Schreiben ist der Autorin eine
innere Notwendigkeit, Orientierung und Hort, in
dem das zu Bewahrende stets auch gefährdet
scheint, Glück sich oft als ein Vergangenes offenbart.
So unmittelbar wie ihre Gedichte aus
ihrer Seele, ihrem Geist heraus Form annehmen,
so teilen sie sich auch der Leserin, dem Leser
mit: wahr und unverhüllt.

Eleonora Schulmeister wurde im ungarischen Mosonszentpéter geboren. Ihre
Familie floh 1956 ins nahe Burgenland, wo ein Teil der Angehörigen lebte. Sie
absolvierte ihre Schulausbildung in Wien, arbeitete viele Jahre im Buchhaltungswesen,
später übernahm sie das Hotel ihrer Eltern in Neusiedl am See, wo
sie auch heute lebt. Die Autorin schreibt seit ihrer Jugend Lyrik und Kurzprosa.
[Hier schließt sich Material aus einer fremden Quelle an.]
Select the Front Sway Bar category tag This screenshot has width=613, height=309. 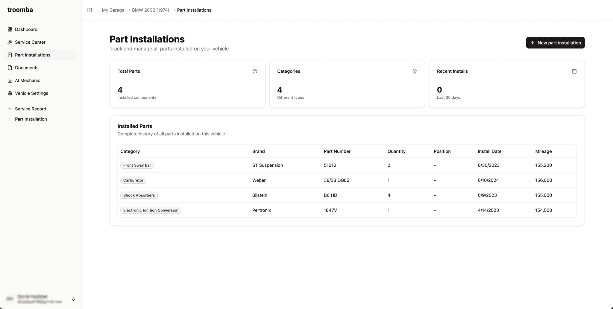click(x=137, y=165)
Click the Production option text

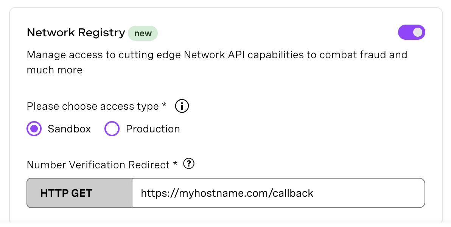152,129
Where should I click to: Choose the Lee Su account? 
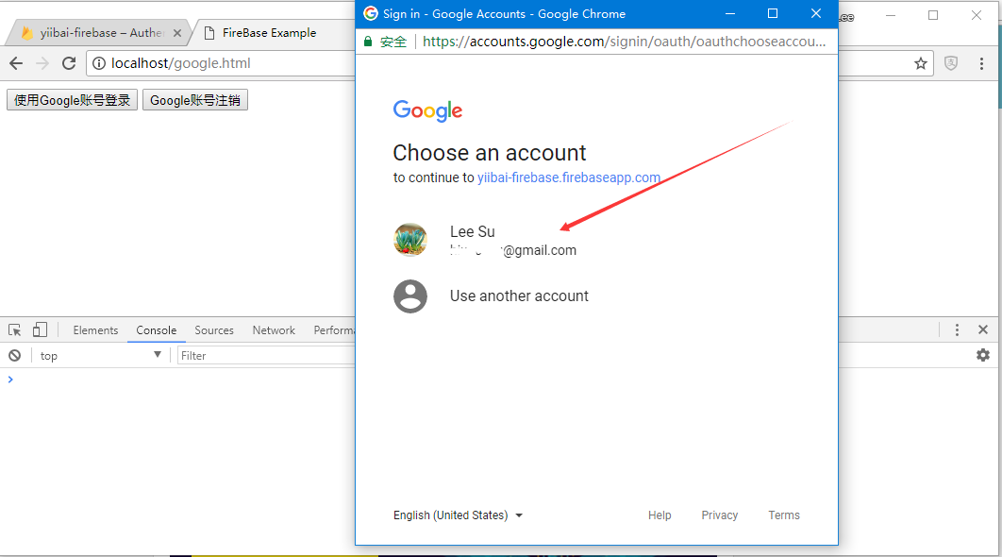click(486, 240)
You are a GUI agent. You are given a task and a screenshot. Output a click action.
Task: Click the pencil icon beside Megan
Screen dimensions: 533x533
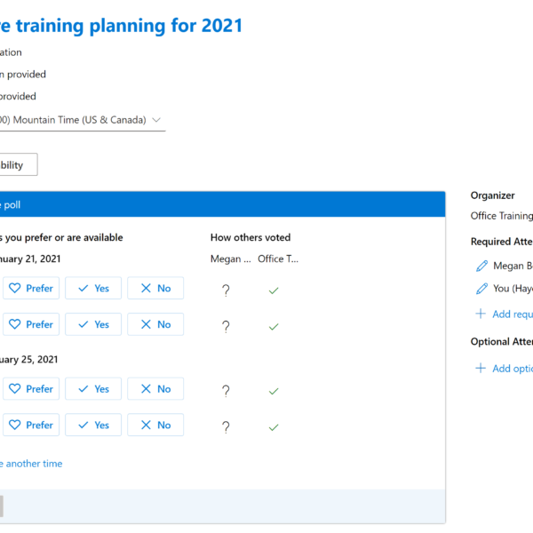pyautogui.click(x=481, y=266)
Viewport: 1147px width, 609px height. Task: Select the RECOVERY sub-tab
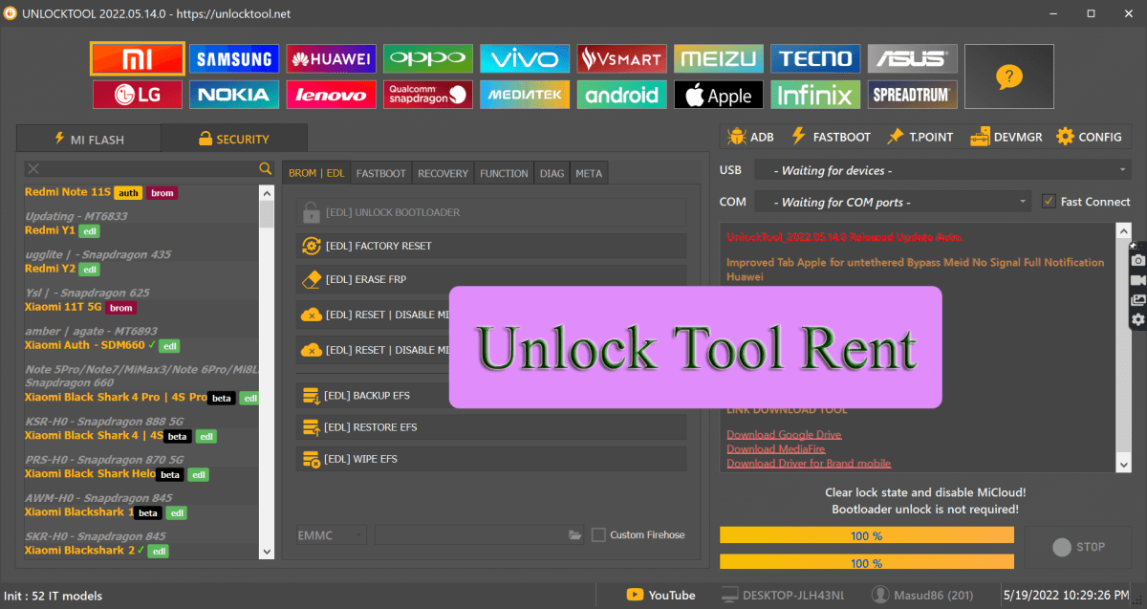click(x=443, y=173)
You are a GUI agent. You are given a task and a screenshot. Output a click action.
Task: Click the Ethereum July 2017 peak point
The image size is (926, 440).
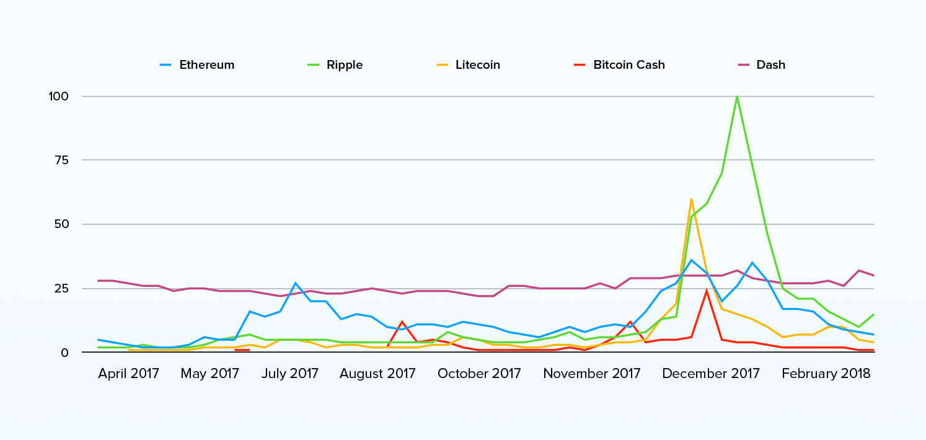[296, 283]
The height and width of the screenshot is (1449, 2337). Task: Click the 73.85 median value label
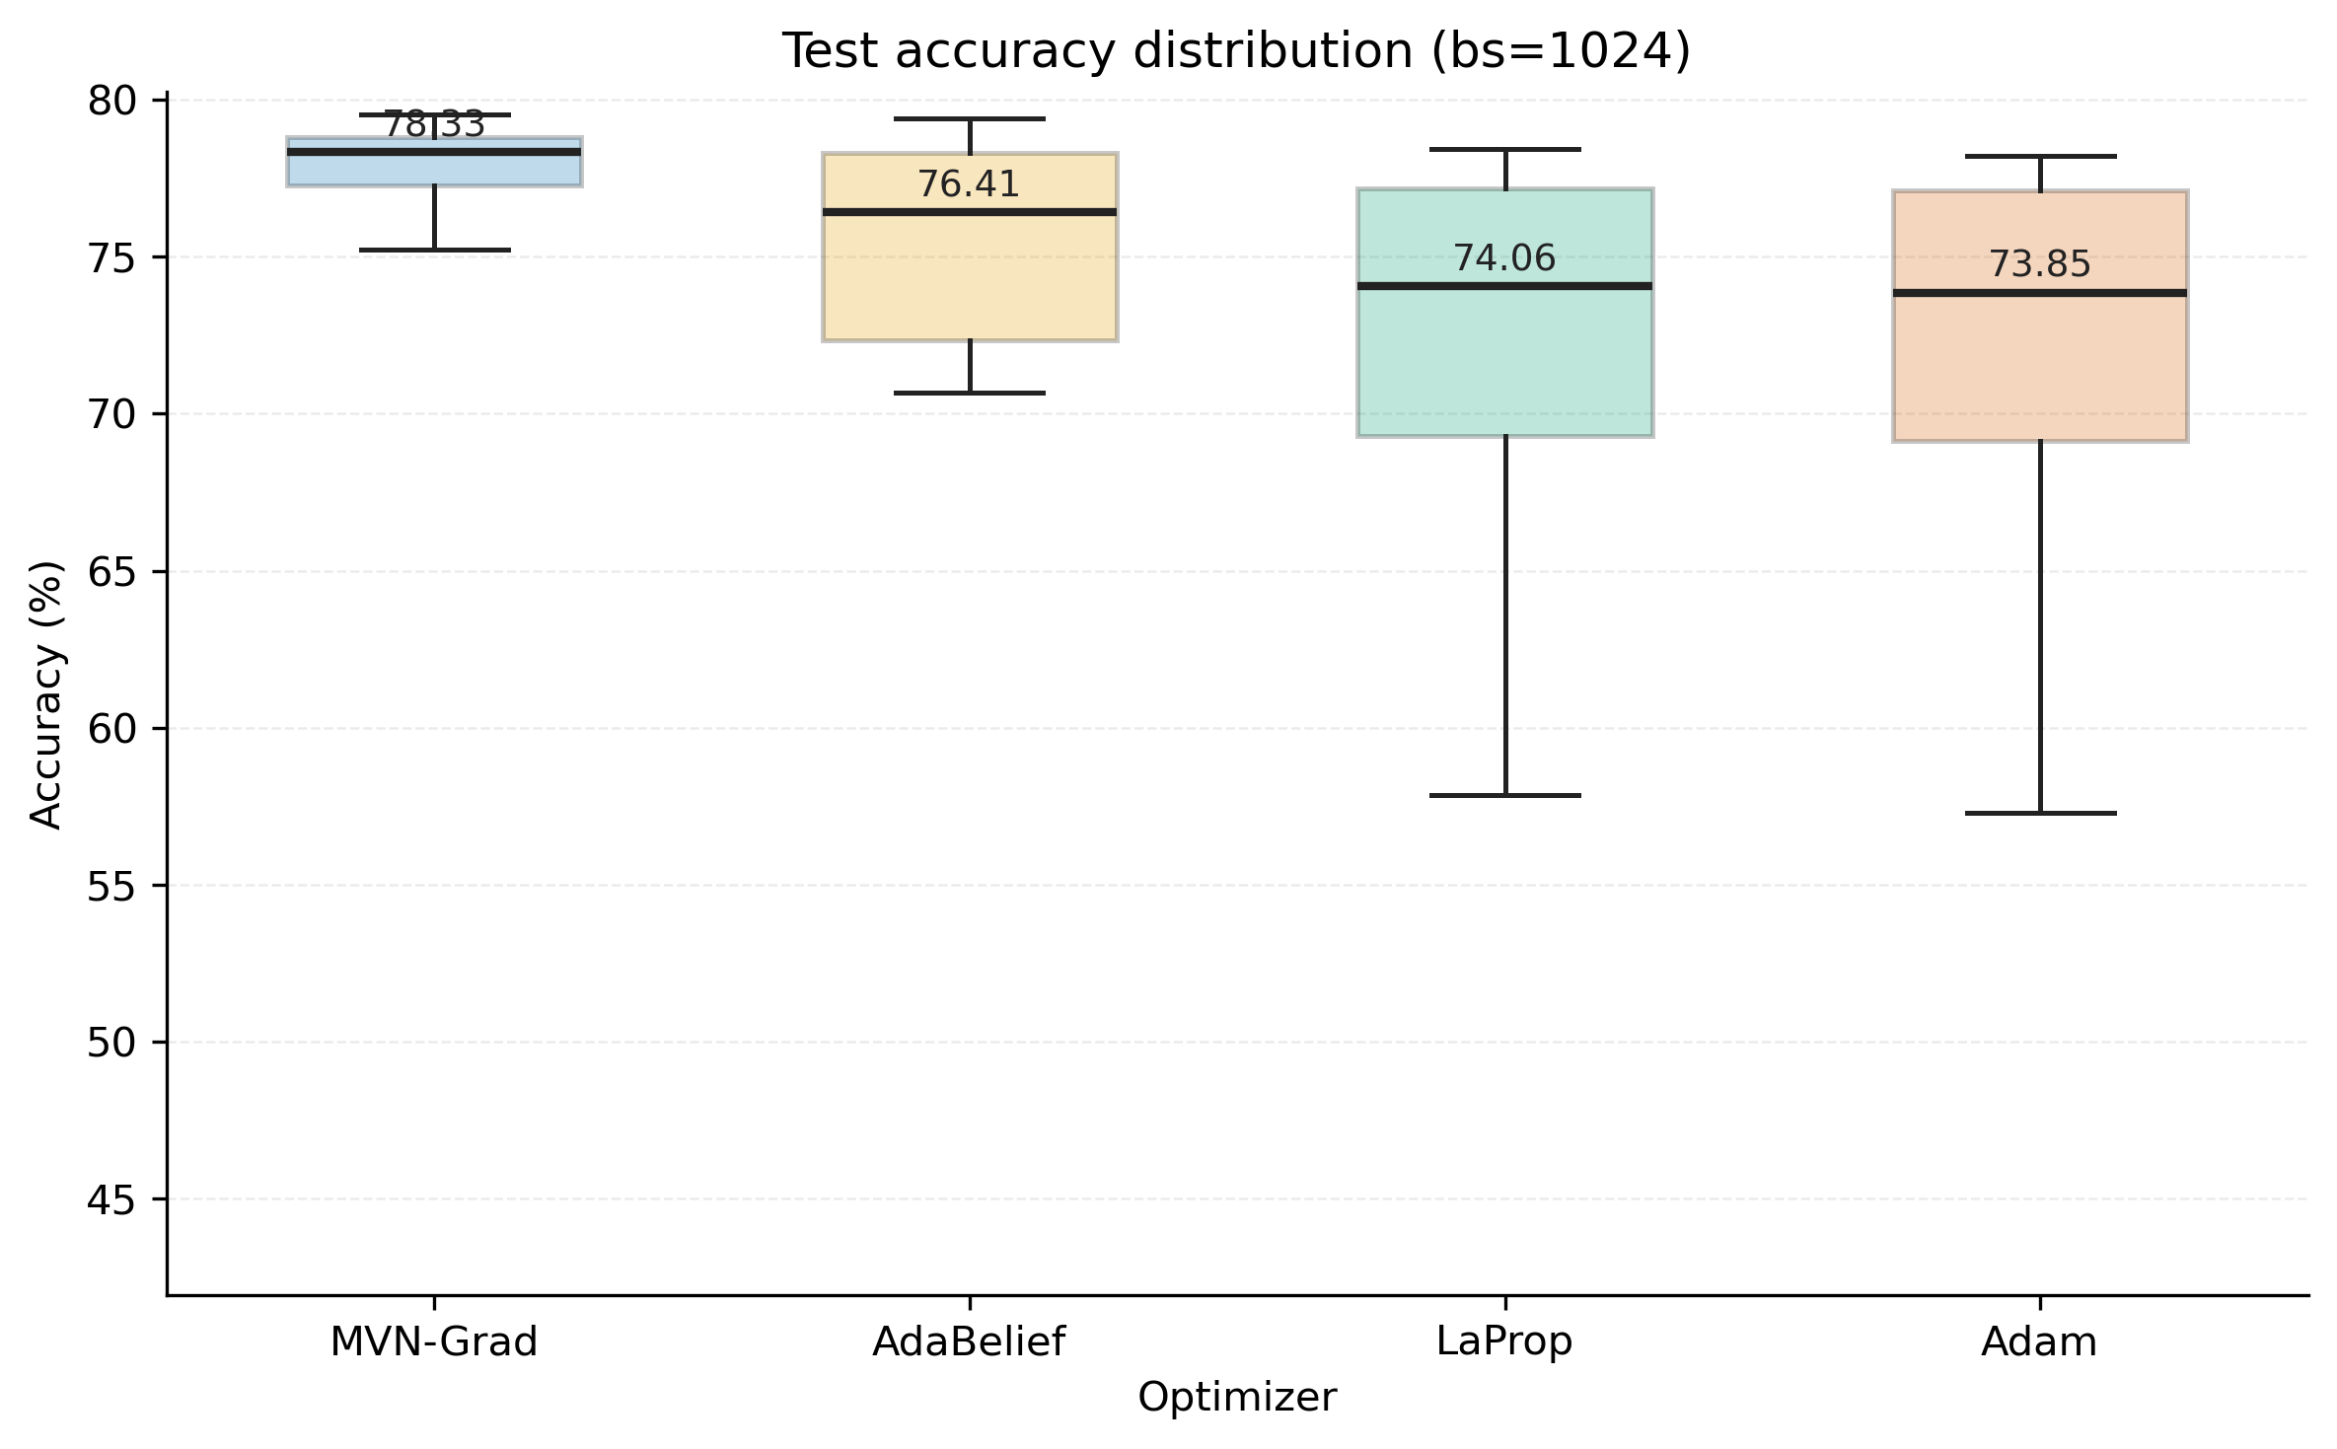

1986 erschien der erste Gedichtband „Manchmal frage ich“ im Kulturverein
nördliches Burgenland (KVNB); es folgten „N für N“. Ein literarischer Dialog mit
Nick Titz (KVNB, 1994); „Daß die Sehnsucht ewig dauert …“ (Edition Rötzer,
1994); „Liebeswahn“. Erotische Texte mit Bildern von Tobias Hermeling (KVNB, 2006); „Über uns im
Himmel“. Texte zu Bildern von Ingeborg Neef (KVNB, 2010).